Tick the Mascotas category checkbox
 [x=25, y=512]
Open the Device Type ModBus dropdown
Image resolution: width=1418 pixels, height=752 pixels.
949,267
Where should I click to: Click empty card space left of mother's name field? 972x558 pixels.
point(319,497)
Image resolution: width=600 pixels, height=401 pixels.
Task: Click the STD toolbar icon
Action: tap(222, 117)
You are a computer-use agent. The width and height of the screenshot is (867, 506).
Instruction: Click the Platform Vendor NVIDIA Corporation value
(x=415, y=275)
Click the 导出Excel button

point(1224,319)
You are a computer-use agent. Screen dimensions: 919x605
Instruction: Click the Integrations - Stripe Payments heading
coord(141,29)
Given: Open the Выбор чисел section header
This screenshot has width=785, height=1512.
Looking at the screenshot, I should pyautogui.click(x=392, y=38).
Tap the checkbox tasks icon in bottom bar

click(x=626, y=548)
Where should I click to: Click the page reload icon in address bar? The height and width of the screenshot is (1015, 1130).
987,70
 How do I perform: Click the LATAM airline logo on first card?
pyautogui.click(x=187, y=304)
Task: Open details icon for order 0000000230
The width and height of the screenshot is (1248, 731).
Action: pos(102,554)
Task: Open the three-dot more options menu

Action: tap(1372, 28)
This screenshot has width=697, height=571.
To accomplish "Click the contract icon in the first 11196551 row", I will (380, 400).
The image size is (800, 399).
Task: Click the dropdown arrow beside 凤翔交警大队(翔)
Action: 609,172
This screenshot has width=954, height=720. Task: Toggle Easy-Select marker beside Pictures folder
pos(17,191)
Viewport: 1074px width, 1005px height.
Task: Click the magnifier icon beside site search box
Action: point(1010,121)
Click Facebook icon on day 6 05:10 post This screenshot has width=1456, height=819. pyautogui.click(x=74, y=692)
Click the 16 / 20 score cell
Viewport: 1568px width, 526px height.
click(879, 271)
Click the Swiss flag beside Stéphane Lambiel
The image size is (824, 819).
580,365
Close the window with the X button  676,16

#### Required action
Give back the listing exactly, please, from its first line to the line containing "Task: Open details icon for order 0000000230", inclusive, and nothing past that line.

#### Solution to this exercise
Tick the Mascotas category checkbox
 [x=25, y=512]
Open the Device Type ModBus dropdown
Image resolution: width=1418 pixels, height=752 pixels.
949,267
Where should I click to: Click empty card space left of mother's name field? 972x558 pixels.
point(319,497)
Image resolution: width=600 pixels, height=401 pixels.
Task: Click the STD toolbar icon
Action: tap(222, 117)
You are a computer-use agent. The width and height of the screenshot is (867, 506).
Instruction: Click the Platform Vendor NVIDIA Corporation value
(x=415, y=275)
Click the 导出Excel button

point(1224,319)
You are a computer-use agent. Screen dimensions: 919x605
Instruction: Click the Integrations - Stripe Payments heading
coord(141,29)
Given: Open the Выбор чисел section header
This screenshot has width=785, height=1512.
Looking at the screenshot, I should pyautogui.click(x=392, y=38).
Tap the checkbox tasks icon in bottom bar

click(x=626, y=548)
Where should I click to: Click the page reload icon in address bar? The height and width of the screenshot is (1015, 1130).
987,70
 How do I perform: Click the LATAM airline logo on first card?
pyautogui.click(x=187, y=304)
Task: Open details icon for order 0000000230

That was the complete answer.